SCSKのOracle on AWSに関する技術情報をご紹介いたします。
Amazon Relational Database Service (Amazon RDS)には、Multi―AZ配置というサービスがあります。
これは常にスタンバイ用のデータベースを用意しておき、マスターデータベースが何らかの原因でサービスが継続できなくなった場合、即座にスタンバイデータベースを起動させてサービスを継続させるという可用性を向上させるサービスです。
Multi-AZの名前の通り、同一リージョン内の、別のアベイラビリティゾーンにスタンバイデータベースが配置されます。
マスターデータベースからスタンバイデータベースに切り替える際の通信元からの接続先をDNSの制御でスタンバイデータベースに切り替えたり、スタンバイデータベースをマスターデータベースに変更するなどの一連の処理を「フェイルオーバー」と呼びます。
本稿ではAmazon RDS for Oracle ( Multi-AZ 配置)のフェイルオーバーの際に必要な時間を検証してまとめます。
AWSサービス名 Amazon RDS for Oracle
エディション Oracle Standard Edition Two
バージョン Oracle 12.1.0.2v17
ライセンス license-included
テンプレート 本番稼働用
DBインスタンスサイズ db.m5.xlarge( vCPUs:4 RAM:16GiB EBS:3500Mbps)
ストレージタイプ プロビジョンド IOPS(SSD)
ストレージ割り当て 1000GiB
プロビジョン IOPS 20000
マルチAZ配置 はい(今回の検証に必要)
リージョン 東京
今回の検証の前提として、データベースに格納されるデータ量は新規構築直後となり、またトランザクションは発生しない状態で行います。
Oracle データベースクライアントツールの一つTNSPINGコマンドで、Oracle Netネットワーク上のサービスのリスナーに正常に到達できるかどうかを判断します。
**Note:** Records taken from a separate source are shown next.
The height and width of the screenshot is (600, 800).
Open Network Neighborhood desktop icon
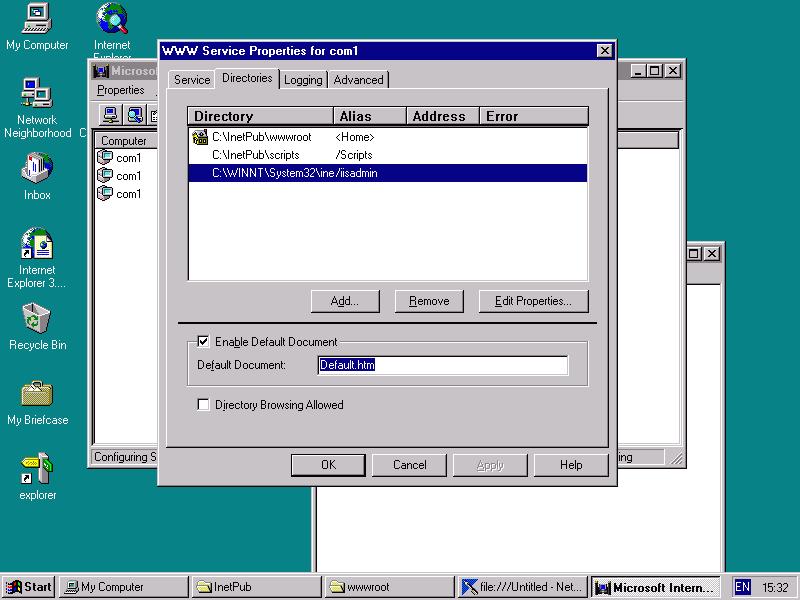[37, 94]
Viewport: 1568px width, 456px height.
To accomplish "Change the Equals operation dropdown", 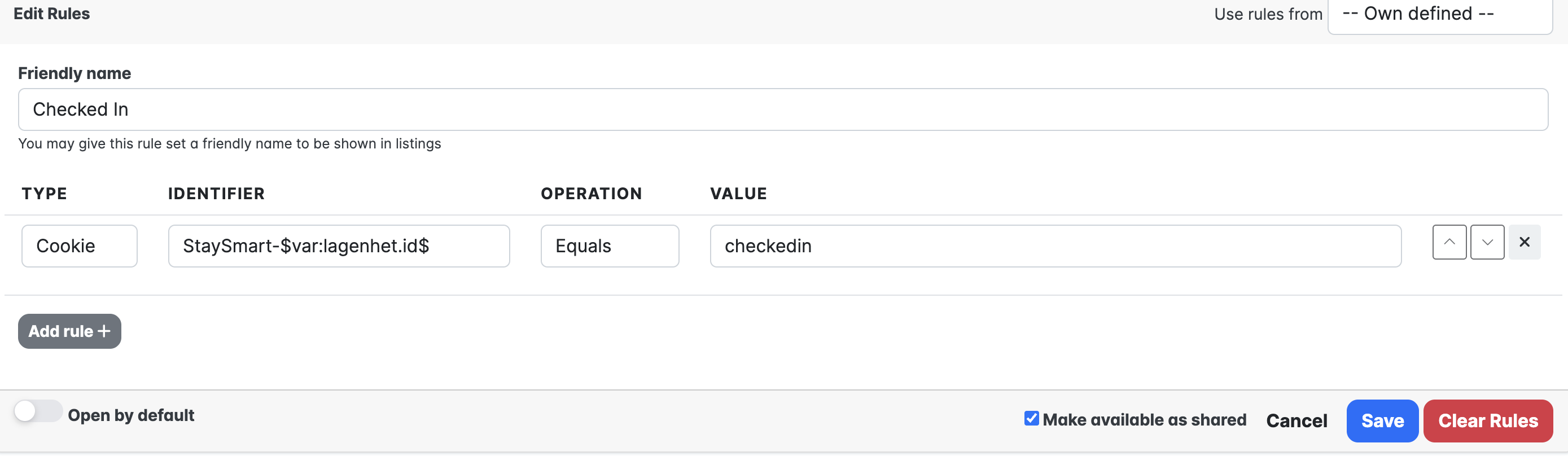I will [x=609, y=246].
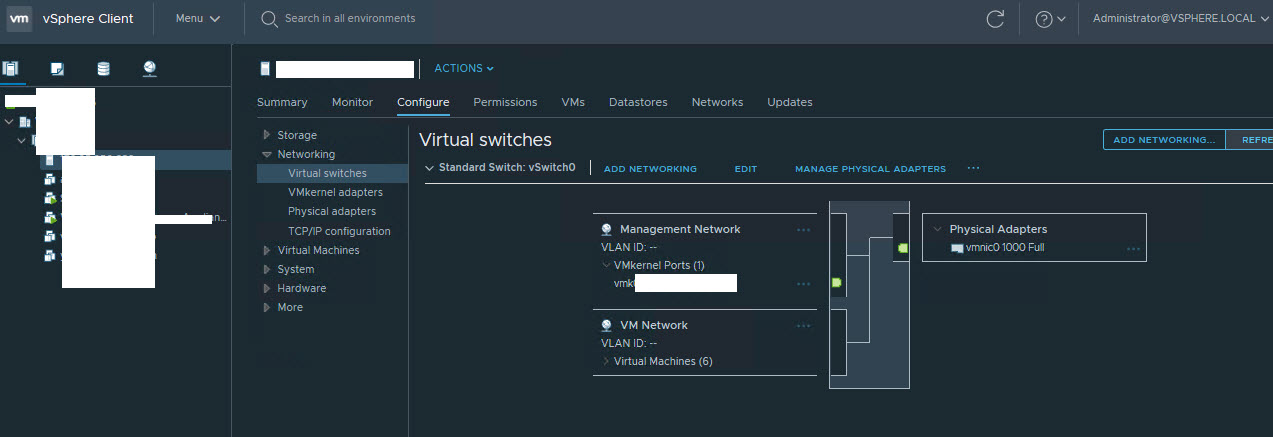Click the vSwitch0 more actions ellipsis

[973, 169]
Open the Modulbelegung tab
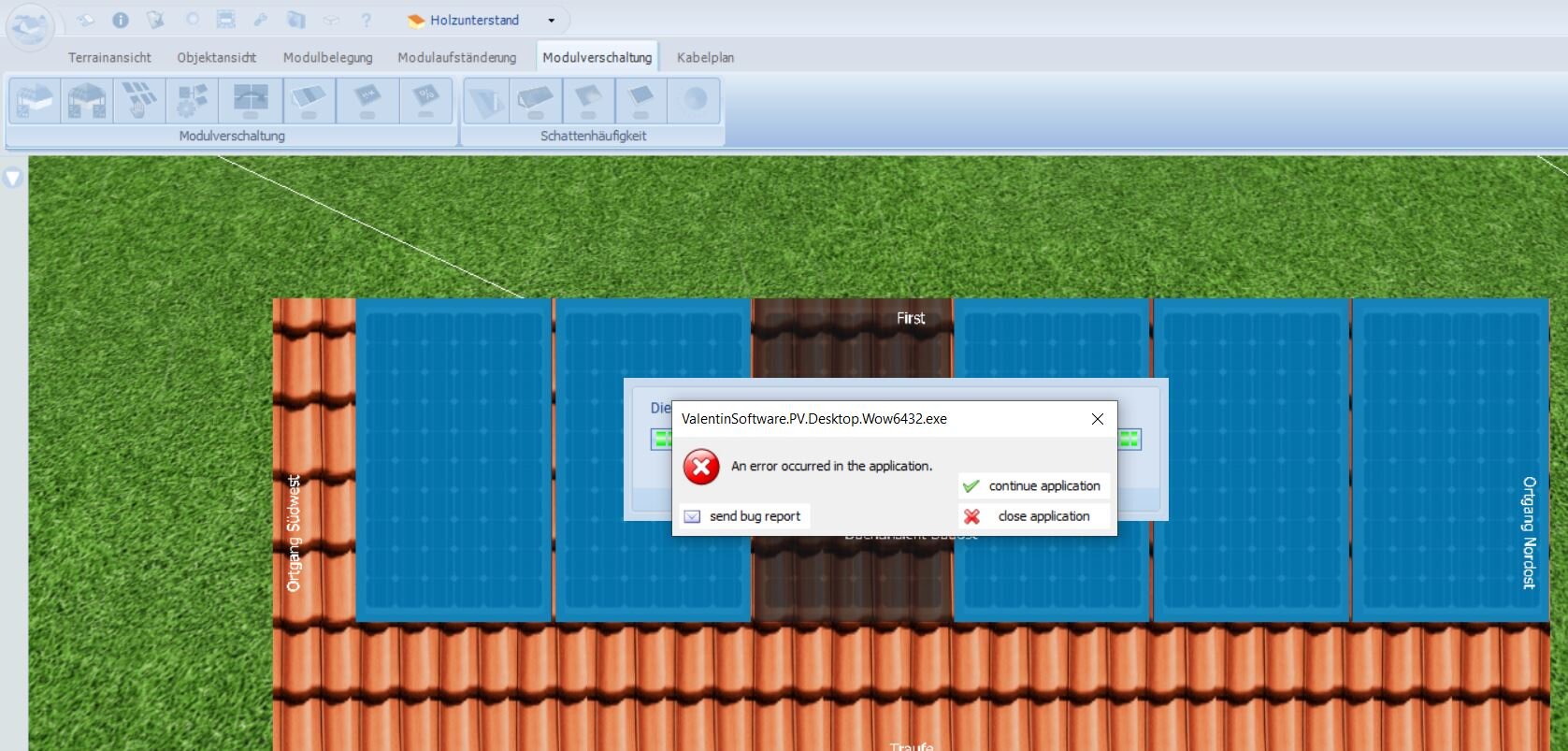Viewport: 1568px width, 751px height. tap(327, 57)
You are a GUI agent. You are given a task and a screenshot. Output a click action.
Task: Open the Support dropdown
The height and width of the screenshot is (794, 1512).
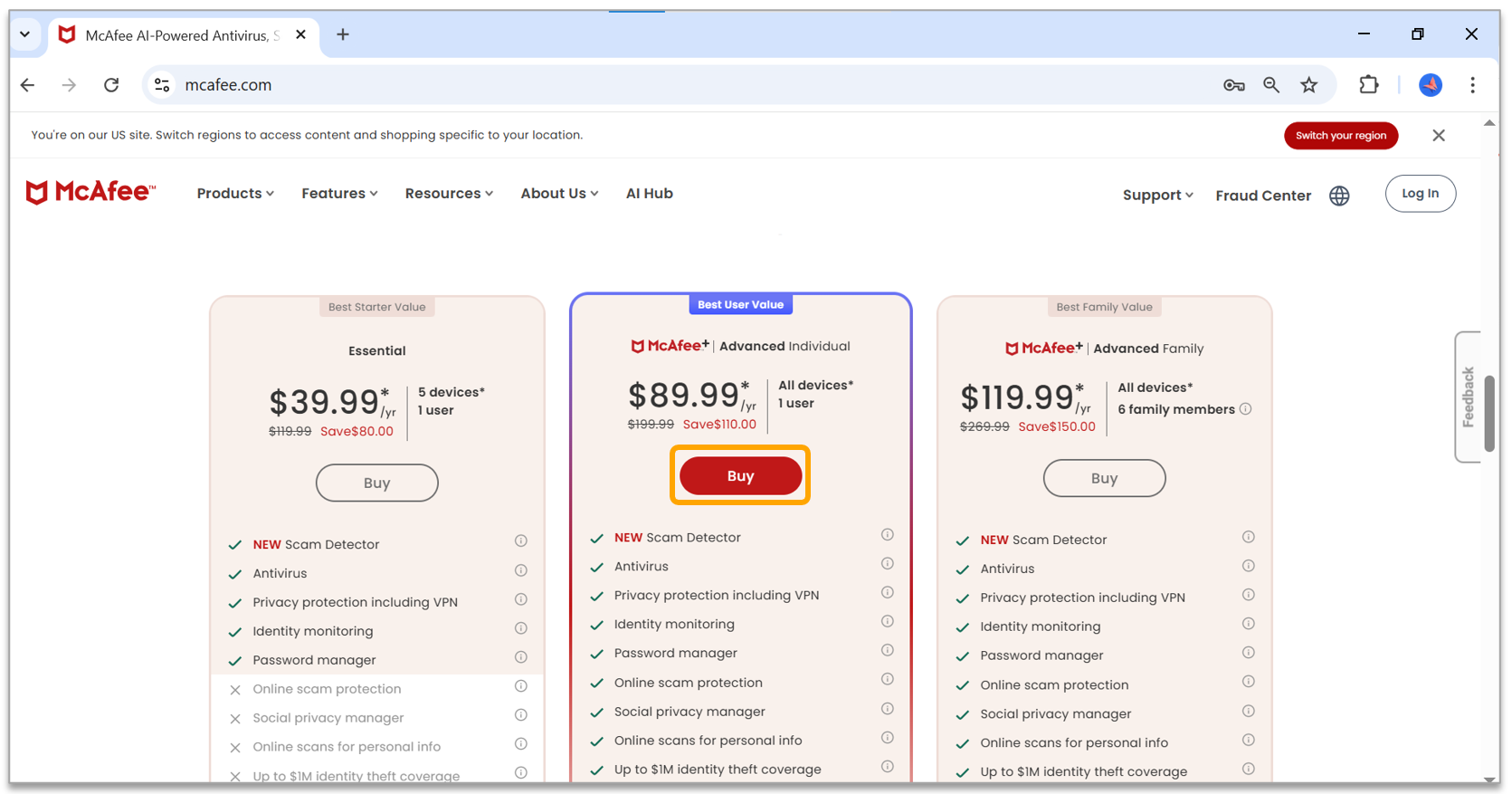coord(1157,196)
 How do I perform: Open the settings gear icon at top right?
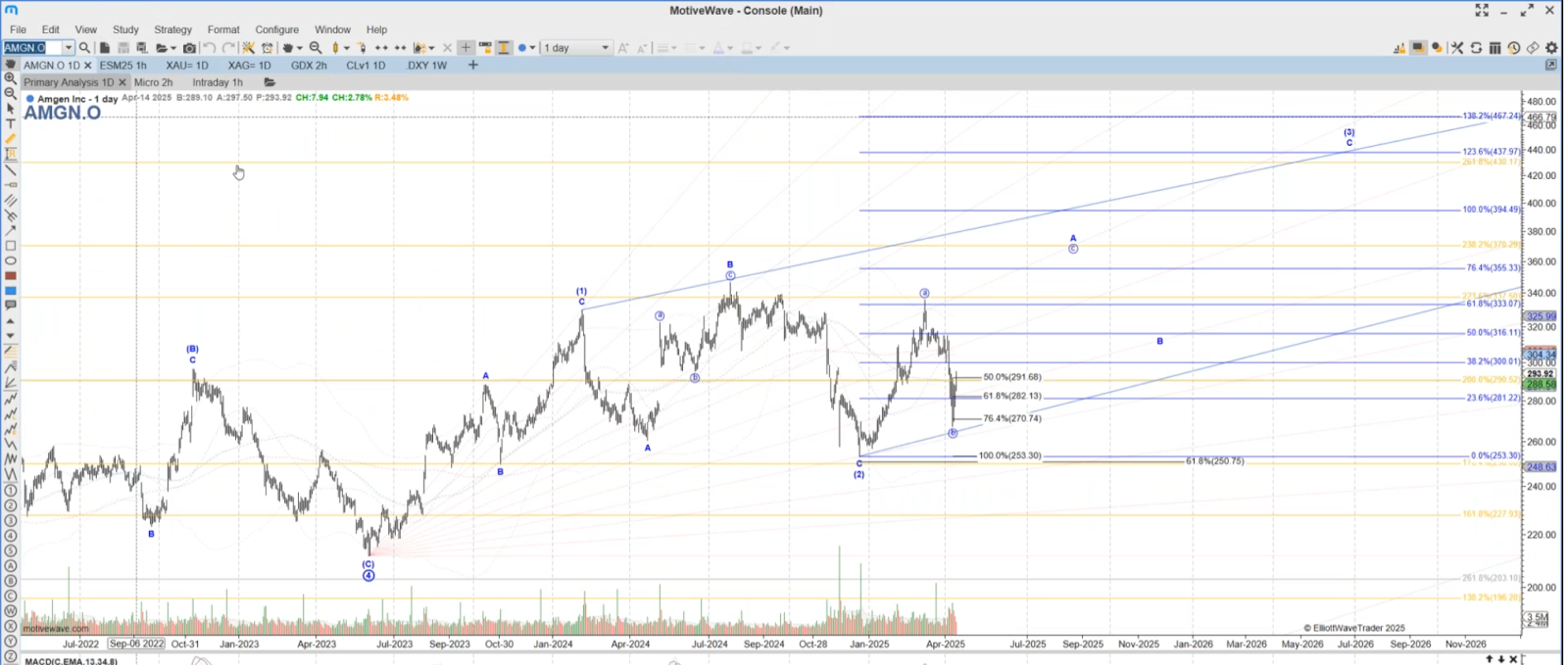(1551, 48)
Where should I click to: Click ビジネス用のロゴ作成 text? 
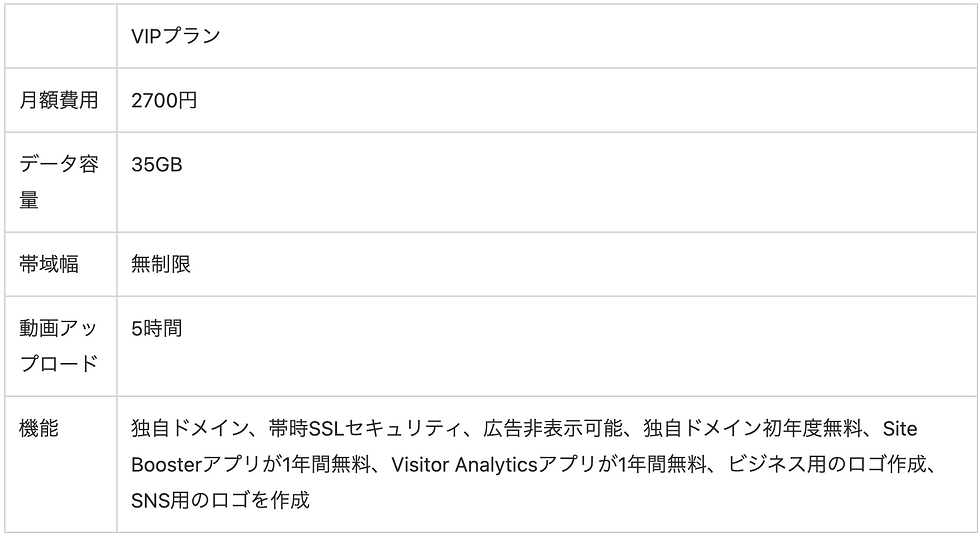click(x=827, y=465)
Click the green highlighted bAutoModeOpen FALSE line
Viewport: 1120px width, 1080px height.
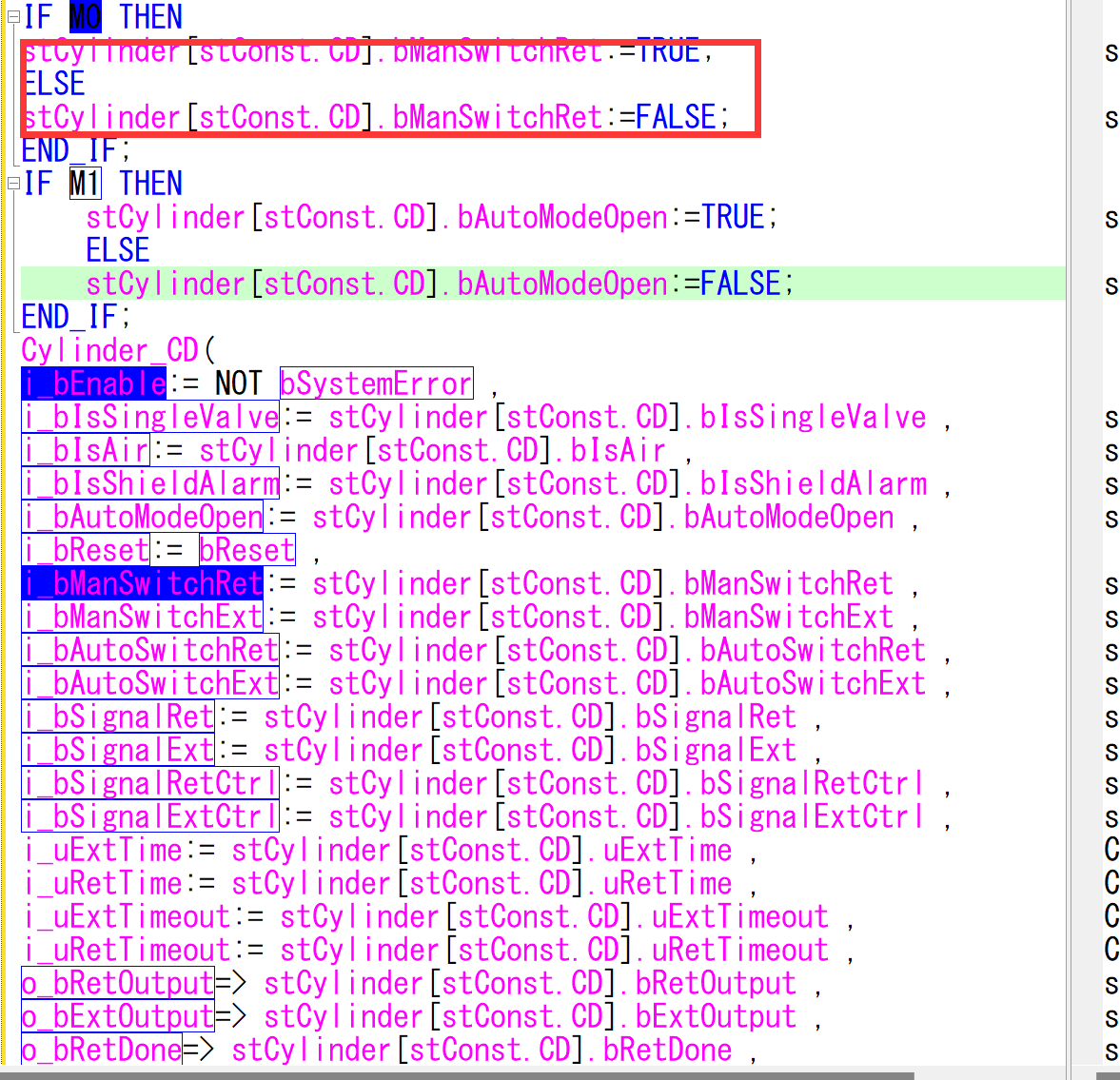click(438, 284)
TNSPINGコマンドと併せて以下の簡易PowershellスクリプトでOracleリスナーに到達できるかどうか1秒間隔で時刻を追跡します。
Powershellスクリプトサンプル
上記のPowershellを実行した際の出力結果のサンプル
手動で20回強制フェイルオーバーを実行した結果を以下のグラフにしました。
グラフの通り、フェイルオーバーが発生してからリスナーに正常に到達できるまでに必要な時間はバラバラですが、今回の検証結果を見ると最短で48秒かかり、平均で必要な時間は1分14秒となっています。
2019年08月17日現在、AWS公式のドキュメントには、「Amazon Aurora以外のデータベースエンジンでは、フェイルオーバーが完了するまで1~2分間要する」との記載があります。
https://aws.amazon.com/jp/rds/details/multi-az/
今回、最長でも1分48秒でしたので、この値に収まっていることが確認できました。
今回の検証では、データベースの作成直後かつトランザクションが発生しない状態でデータベースサービスが提供できない時間を計りました。
2分以上かかるケースはありませんでしたが、この時間が早いか遅いかはビジネスの要件によって回答が異なるかと思います。
AWS公式のドキュメントには、「大規模なトランザクションや長期にわたる復旧プロセスによって、フェイルオーバー時間が増加する場合があります」との記載があります。
次回は大規模なトランザクションが発生している状態で、実際のフェイルオーバーまでどれぐらい時間がかかるかを確認していきます。